Forty years ago, there was no Internet, no cellphones and no iPads. The Student Government reporter didn’t send out live updates from Senate meetings because Twitter was decades from being invented. Stories were punched out on typewriters as production workers designed pages by hand.
As the pervasive digital world has increasingly changed journalism, the Alligator has evolved. Today, we see story ideas on Facebook, edit our articles in Google Docs and create layouts in Adobe InDesign. We are not the same paper we were 40 years ago.
But make no mistake: Our independence is more crucial than ever.
Being independent isn’t about bashing university administrators or printing curse words. It’s not a gimmick, it’s not a liberal agenda and it’s not a superiority complex.
The Alligator’s independence is so vital because it enables us to serve our readers the best way we know how. Independence allows us to deliver honest reporting that casts a critical eye on university ongoings, city events and global news. No subject is off-limits. We have the freedom to investigate, experiment and — most of all — inform.
When you read the Alligator, you know where the content is coming from. All of our reporters and editors are students. We pour our hearts and souls into every single edition, which means working too much, staying at the office too late and drinking too much coffee.
When our predecessors separated from the university all those years ago, they might have been young, but they knew exactly what they were doing. They were giving us the power to operate as our own entity, to cover news as we saw fit, to make mistakes and have to deal with them.
There’s no one over us. Nobody is dictating what we can and cannot print, and that’s often a positive and negative thing — at the same time.

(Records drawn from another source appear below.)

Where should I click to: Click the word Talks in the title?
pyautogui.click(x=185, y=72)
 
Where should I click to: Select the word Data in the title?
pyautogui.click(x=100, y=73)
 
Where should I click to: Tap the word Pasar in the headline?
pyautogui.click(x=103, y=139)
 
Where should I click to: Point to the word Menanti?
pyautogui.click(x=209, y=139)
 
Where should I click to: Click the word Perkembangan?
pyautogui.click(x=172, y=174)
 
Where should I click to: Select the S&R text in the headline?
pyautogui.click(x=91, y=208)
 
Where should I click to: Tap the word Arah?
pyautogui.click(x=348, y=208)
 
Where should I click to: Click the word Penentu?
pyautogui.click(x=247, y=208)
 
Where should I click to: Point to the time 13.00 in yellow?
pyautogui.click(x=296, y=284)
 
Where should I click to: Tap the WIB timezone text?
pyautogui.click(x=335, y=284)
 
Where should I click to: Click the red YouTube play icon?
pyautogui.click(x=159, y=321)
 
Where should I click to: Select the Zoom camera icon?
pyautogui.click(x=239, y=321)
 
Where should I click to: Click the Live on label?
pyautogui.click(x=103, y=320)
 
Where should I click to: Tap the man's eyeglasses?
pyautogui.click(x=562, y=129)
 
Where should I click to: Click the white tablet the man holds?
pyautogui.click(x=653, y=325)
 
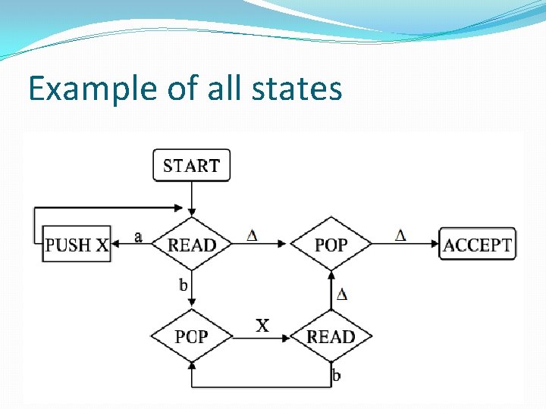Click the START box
pyautogui.click(x=191, y=165)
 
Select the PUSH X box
pyautogui.click(x=77, y=245)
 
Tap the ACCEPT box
pyautogui.click(x=477, y=245)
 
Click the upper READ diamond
pyautogui.click(x=192, y=244)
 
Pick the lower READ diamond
pyautogui.click(x=331, y=336)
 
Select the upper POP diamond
pyautogui.click(x=331, y=244)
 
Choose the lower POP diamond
pyautogui.click(x=192, y=336)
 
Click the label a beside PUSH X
pyautogui.click(x=138, y=237)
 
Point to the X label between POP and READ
pyautogui.click(x=262, y=326)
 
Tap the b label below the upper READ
pyautogui.click(x=183, y=285)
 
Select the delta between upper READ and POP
pyautogui.click(x=252, y=236)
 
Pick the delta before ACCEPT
pyautogui.click(x=400, y=236)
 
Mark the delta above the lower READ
pyautogui.click(x=342, y=294)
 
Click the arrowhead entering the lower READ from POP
pyautogui.click(x=285, y=337)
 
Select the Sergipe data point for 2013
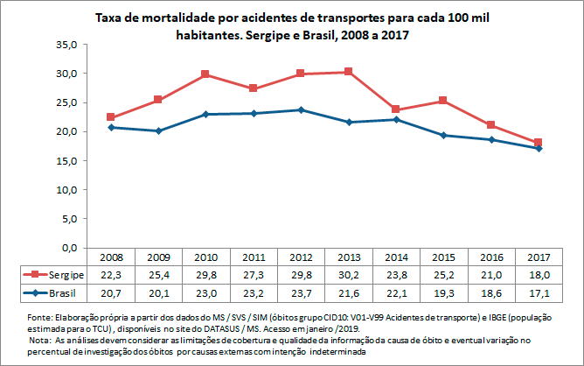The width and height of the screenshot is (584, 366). click(x=349, y=72)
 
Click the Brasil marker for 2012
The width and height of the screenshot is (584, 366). click(x=301, y=109)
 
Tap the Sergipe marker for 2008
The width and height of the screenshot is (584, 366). click(x=111, y=117)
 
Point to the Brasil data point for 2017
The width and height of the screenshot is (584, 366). click(x=539, y=148)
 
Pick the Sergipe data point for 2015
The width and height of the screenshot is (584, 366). click(x=444, y=101)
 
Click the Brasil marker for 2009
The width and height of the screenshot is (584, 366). click(x=158, y=130)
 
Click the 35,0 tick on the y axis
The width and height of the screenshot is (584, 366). click(x=67, y=45)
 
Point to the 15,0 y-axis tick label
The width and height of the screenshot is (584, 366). click(x=67, y=160)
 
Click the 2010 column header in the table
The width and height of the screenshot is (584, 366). click(x=206, y=257)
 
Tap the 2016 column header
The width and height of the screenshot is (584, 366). click(x=491, y=257)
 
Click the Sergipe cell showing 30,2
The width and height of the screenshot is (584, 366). click(x=349, y=274)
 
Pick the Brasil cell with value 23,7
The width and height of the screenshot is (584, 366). click(x=301, y=291)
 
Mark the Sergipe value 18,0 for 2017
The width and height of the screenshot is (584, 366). click(x=539, y=274)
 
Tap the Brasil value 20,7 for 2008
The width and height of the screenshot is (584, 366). click(x=111, y=291)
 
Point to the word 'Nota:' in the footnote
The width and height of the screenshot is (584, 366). click(x=41, y=338)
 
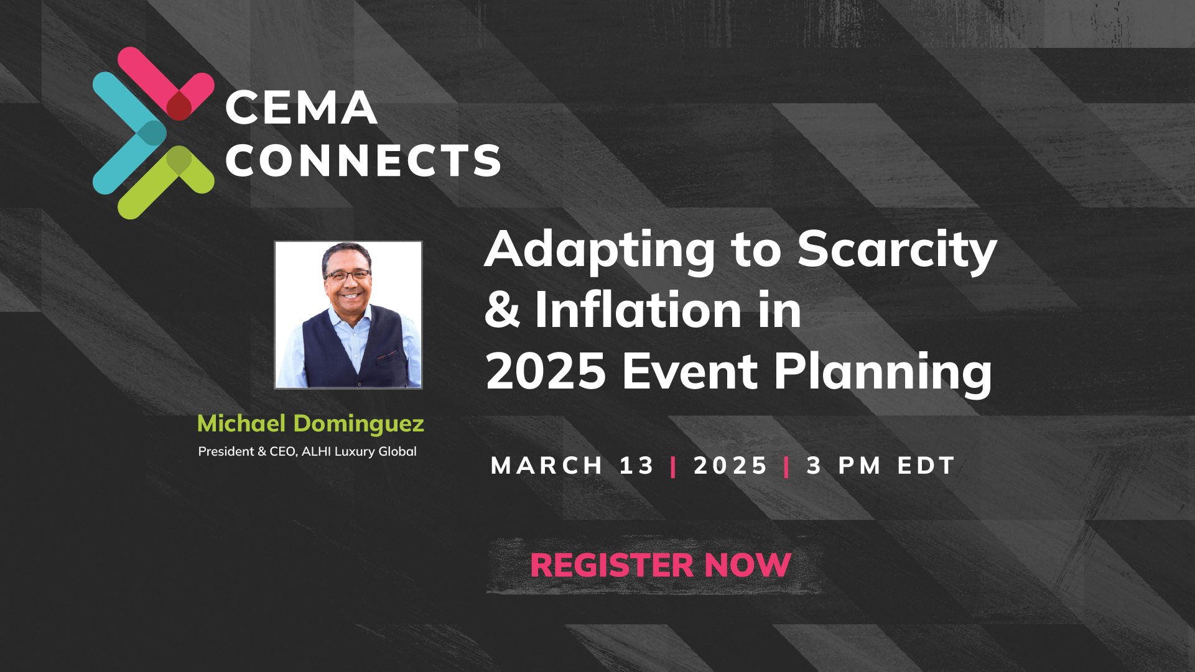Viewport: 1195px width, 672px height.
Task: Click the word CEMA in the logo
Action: tap(301, 108)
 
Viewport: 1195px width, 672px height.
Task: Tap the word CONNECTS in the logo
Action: tap(363, 161)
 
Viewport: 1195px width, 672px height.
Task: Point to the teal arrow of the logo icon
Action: tap(128, 133)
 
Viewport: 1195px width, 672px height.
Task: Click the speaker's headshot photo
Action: tap(348, 315)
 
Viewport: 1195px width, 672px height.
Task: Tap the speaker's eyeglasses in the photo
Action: tap(347, 275)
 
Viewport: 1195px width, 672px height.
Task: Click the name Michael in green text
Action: tap(241, 424)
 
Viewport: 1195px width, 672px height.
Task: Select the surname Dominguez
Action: tap(358, 425)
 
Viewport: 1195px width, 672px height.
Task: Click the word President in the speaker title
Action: tap(226, 452)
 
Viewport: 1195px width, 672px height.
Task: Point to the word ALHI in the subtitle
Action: tap(316, 452)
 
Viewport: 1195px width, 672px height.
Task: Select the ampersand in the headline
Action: tap(502, 310)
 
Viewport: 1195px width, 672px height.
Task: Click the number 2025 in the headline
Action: tap(546, 371)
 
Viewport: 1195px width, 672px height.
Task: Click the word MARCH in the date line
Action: tap(547, 466)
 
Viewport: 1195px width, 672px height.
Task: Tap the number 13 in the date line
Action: tap(636, 466)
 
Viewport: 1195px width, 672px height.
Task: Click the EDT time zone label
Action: tap(925, 466)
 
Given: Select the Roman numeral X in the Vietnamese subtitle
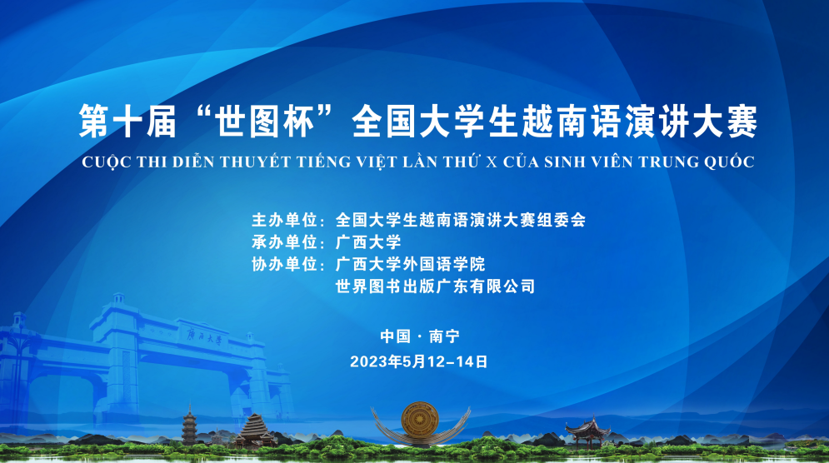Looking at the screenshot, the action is [x=492, y=162].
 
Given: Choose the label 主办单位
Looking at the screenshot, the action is [x=284, y=220].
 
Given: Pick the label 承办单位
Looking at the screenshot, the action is [x=284, y=242].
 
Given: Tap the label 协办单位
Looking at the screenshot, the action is [x=284, y=264].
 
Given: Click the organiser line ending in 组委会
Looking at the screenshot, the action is [x=461, y=220].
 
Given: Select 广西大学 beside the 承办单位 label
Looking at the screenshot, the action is [x=368, y=242].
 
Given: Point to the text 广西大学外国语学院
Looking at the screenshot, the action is [x=410, y=264].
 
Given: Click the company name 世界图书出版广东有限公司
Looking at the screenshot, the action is [x=435, y=286].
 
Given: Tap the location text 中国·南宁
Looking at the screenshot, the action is [x=420, y=336].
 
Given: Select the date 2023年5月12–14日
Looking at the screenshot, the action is [x=419, y=362].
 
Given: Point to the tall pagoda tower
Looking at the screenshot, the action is [x=189, y=426].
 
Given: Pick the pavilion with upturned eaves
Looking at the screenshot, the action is [x=587, y=431].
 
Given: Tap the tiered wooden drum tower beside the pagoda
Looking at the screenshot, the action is [x=255, y=431].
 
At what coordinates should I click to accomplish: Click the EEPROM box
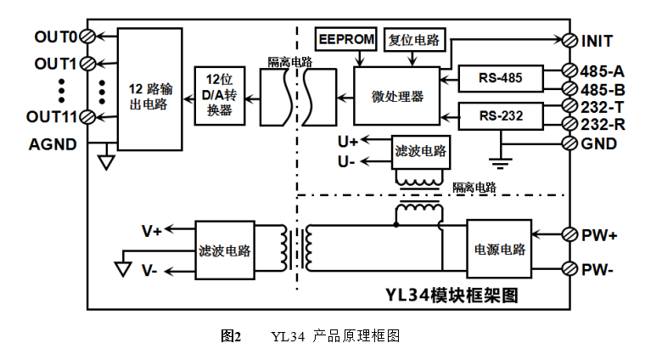[345, 39]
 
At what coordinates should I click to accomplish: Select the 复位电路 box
[413, 39]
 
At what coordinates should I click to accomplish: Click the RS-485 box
[499, 79]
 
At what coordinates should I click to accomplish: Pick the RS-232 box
[499, 115]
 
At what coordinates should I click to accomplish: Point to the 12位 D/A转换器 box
[219, 96]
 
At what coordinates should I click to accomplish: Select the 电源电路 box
[498, 250]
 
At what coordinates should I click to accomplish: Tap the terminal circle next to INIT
[571, 40]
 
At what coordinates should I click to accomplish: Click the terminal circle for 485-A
[571, 70]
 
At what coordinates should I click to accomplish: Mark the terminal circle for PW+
[571, 233]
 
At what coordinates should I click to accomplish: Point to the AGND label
[53, 143]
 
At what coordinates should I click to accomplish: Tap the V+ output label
[153, 230]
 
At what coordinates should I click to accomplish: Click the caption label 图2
[230, 336]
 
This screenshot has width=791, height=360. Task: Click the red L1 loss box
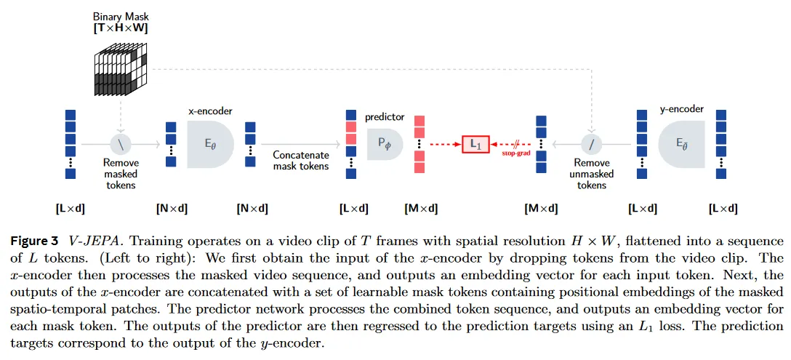point(475,144)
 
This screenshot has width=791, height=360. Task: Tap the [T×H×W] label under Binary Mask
point(120,28)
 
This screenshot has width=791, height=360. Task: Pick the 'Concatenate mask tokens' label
point(300,161)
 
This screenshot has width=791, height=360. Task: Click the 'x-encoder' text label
point(210,111)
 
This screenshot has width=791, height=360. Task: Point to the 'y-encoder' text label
point(681,109)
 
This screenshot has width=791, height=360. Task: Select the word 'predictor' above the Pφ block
point(385,116)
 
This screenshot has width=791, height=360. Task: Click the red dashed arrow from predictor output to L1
point(443,144)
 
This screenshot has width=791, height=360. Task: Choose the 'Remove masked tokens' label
point(120,175)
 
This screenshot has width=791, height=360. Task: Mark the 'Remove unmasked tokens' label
point(593,175)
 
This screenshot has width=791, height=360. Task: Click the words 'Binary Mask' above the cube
point(120,16)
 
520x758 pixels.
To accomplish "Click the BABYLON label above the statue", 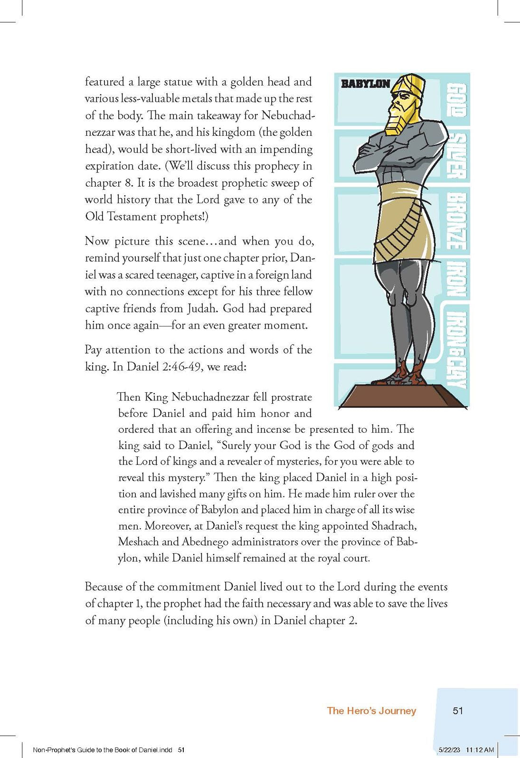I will point(365,84).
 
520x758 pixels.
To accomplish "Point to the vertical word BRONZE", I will point(458,221).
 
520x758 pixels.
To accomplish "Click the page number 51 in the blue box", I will point(458,711).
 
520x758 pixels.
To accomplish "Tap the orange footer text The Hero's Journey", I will point(371,711).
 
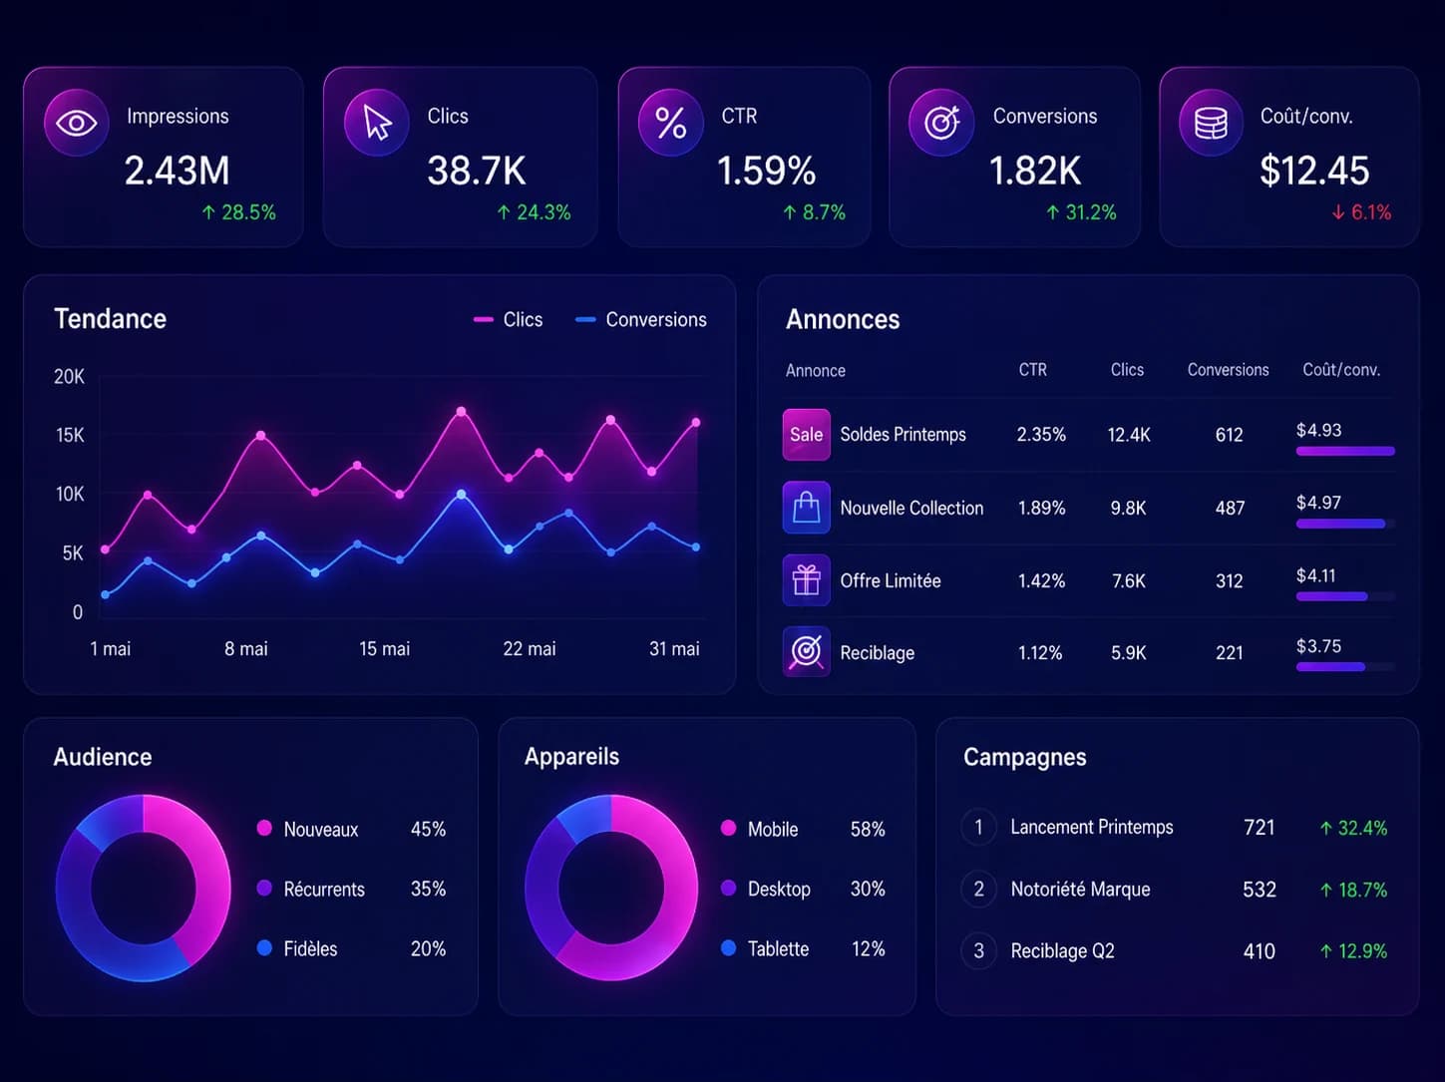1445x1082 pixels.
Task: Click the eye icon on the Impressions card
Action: [x=77, y=123]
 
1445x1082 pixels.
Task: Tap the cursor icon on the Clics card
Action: [x=377, y=123]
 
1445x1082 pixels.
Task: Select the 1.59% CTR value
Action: [x=766, y=171]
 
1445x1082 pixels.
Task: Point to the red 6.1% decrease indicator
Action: [x=1361, y=212]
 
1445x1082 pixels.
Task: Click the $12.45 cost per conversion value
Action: [x=1314, y=171]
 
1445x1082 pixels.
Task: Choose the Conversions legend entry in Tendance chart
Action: [x=640, y=320]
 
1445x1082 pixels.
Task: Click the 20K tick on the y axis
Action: [x=69, y=377]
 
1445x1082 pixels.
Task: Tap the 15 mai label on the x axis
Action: [x=385, y=649]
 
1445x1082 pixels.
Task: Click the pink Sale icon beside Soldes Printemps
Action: [x=807, y=435]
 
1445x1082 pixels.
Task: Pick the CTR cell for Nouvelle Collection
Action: [x=1041, y=509]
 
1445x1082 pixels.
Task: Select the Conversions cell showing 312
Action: [x=1229, y=581]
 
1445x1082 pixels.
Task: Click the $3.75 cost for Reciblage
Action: [x=1318, y=646]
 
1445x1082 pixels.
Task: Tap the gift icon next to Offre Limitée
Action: [x=807, y=580]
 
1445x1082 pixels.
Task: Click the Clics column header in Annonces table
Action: [x=1127, y=370]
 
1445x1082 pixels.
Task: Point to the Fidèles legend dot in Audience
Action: [x=264, y=947]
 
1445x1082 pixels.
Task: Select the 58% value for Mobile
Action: [x=868, y=830]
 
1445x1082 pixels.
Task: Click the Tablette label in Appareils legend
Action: [x=778, y=949]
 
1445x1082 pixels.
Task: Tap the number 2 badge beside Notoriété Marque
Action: [x=979, y=890]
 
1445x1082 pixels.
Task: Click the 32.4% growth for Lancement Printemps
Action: [x=1354, y=828]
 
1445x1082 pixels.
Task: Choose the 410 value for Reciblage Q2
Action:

People hate us, people love us, but we hope all those people know we’re trying our damndest to do the right thing.
We appreciate our independence because it holds us even more accountable to you, the readers. You deserve to know what’s really going on in your community without sugarcoating or ulterior motives. You deserve a newspaper that’s committed to giving you the facts, whether they’re good, bad or ugly.
The Alligator staff of 1973 did not believe in censorship, and neither does that of 2013.
And for the next 40 years, and the 40 after that, and the 40 after that, we’re going to keep working with this history in mind. After all, they say the elder years are always the most fun.